Duales Studium als Alternative

Am 24.11.2016 fand nachmittags für die gesamte Oberstufe (E-Q3) eine Informationsveranstaltung zum „Dualen Studium in Hessen’’ in unserem Atrium statt.

Nach einer kurzen Einführung von Frau Luchtenberg stellte zunächst der Moderator der Veranstaltung, Herr Sulko von der IHK Wiesbaden, die Gäste vor: Von der Seite der Unternehmen war der Leiter Ausbildungsmarketing bei Merck, Herr Rostock, anwesend, ebenfalls gaben zwei Studenten der DFS (Deutsche Flugsicherung) und eine Studentin der Provadis School of International Management auf Fragen zum Studium offene Antworten. Von der Arbeitsagentur Wiesbaden brachte Frau Ohmen ihre Erfahrungen bei der Beratung junger Menschen in die Diskussion ein. Danach begann Herr Sulko mit einer Präsentation über die Möglichkeiten des dualen Studiums.

Zunächst wurde über das duale Studium im Allgemeinen informiert. Es folgten Hinweise, die Antworten auf die Fragen: “Was passt zu mir?“  und „Für was interessiere ich mich?“ ermöglichen sollten und einige Beispiele, in welche Fachbereiche es gehen kann. Neben den Vorteilen, wie zum Beispiel der Praxisnähe, wurden auch Nachteile genannt, wie etwa die fehlenden Semesterferien.
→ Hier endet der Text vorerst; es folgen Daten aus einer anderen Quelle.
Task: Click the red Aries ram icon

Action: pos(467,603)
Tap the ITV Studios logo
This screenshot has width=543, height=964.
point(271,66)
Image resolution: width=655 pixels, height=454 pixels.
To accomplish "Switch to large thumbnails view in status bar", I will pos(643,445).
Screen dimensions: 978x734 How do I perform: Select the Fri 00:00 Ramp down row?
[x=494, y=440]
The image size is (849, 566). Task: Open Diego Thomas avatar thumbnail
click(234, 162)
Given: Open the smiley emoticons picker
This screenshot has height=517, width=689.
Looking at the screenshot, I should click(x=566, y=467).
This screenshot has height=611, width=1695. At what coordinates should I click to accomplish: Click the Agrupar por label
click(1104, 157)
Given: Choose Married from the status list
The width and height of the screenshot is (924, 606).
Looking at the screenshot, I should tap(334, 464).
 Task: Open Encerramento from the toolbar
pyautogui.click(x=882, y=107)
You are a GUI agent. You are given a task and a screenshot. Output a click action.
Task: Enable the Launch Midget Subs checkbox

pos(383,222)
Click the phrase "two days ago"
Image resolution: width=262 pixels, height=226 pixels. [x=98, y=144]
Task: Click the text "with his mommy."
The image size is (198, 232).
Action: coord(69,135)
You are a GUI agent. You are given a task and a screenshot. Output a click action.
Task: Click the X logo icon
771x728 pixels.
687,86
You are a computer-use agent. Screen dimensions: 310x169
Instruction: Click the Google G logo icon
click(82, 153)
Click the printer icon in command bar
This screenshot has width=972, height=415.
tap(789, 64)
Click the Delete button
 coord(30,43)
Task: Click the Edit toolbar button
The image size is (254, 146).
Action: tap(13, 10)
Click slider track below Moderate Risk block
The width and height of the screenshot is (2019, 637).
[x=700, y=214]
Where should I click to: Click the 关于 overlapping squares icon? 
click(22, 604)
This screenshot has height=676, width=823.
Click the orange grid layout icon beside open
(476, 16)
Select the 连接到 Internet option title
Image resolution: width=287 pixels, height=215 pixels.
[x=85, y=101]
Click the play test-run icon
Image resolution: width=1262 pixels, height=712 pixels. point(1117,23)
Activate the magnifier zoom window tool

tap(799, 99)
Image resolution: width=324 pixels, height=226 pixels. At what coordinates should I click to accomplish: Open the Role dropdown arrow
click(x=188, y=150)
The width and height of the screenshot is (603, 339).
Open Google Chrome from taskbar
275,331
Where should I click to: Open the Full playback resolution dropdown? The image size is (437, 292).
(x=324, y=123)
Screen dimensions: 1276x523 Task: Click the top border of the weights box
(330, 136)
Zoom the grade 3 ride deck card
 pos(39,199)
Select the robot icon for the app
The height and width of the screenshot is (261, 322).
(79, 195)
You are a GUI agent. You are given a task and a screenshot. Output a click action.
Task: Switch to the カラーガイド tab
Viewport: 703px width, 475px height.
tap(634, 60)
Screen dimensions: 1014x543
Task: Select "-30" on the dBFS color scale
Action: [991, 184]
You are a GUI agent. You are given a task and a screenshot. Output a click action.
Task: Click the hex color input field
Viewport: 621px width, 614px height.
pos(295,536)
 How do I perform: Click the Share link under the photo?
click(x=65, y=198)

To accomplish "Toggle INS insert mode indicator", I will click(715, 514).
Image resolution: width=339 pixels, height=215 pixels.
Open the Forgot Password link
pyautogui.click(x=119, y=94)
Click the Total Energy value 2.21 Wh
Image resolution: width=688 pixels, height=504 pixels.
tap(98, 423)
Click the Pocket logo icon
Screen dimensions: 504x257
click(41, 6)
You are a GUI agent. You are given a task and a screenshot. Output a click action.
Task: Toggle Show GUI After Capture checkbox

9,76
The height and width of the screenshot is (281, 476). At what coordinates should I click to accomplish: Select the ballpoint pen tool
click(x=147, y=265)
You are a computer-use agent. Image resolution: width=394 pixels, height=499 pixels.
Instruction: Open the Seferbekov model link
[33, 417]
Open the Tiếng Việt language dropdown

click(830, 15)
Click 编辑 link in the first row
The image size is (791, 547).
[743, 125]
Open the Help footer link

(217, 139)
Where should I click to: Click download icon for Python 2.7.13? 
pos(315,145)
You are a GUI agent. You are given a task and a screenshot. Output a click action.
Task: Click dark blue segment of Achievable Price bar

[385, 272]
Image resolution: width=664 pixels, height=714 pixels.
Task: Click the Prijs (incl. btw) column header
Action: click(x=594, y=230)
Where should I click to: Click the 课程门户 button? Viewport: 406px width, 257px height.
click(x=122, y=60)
im Anschluss daran erläuterte Hr. Sulko kurz die zwei Hauptausbildungsmodelle (arbeits- bzw. praxisintegriert) und gab Informationen zur Bewerbung und Tipps zur weiteren Internet-Recherche über unterschiedliche duale Studiengänge.

Im Anschluss konnten Fragen an alle Gäste gestellt werden. Vor allem zu den Themenbereichen Qualifikationen, Berufsperspektiven, Anfangsphase des dualen Studiums und der Rolle der Schulnoten gab es Nachfragen.

Die Veranstaltung hat uns einen doch noch eher unbekannten Weg nach dem Abitur aufgezeigt und war für die Oberstufe ein hilfreiches Angebot. Die Verschmelzung von Studium und Lehre hat bei einigen sicher das Interesse geweckt und bildet eine Alternative zum klassischen Hochschulstudium.

Für Interessenten der Q3 dürfte es für ein duales Studium im direkten  Anschluss an das Abitur allerdings bereits zu spät sein, da die Bewerbung zumeist ein Jahr im Voraus erfolgen muss. Jedoch hat es Unentschlossenen sicherlich eine weitere Alternative für einen möglichen Berufsweg aufgezeigt.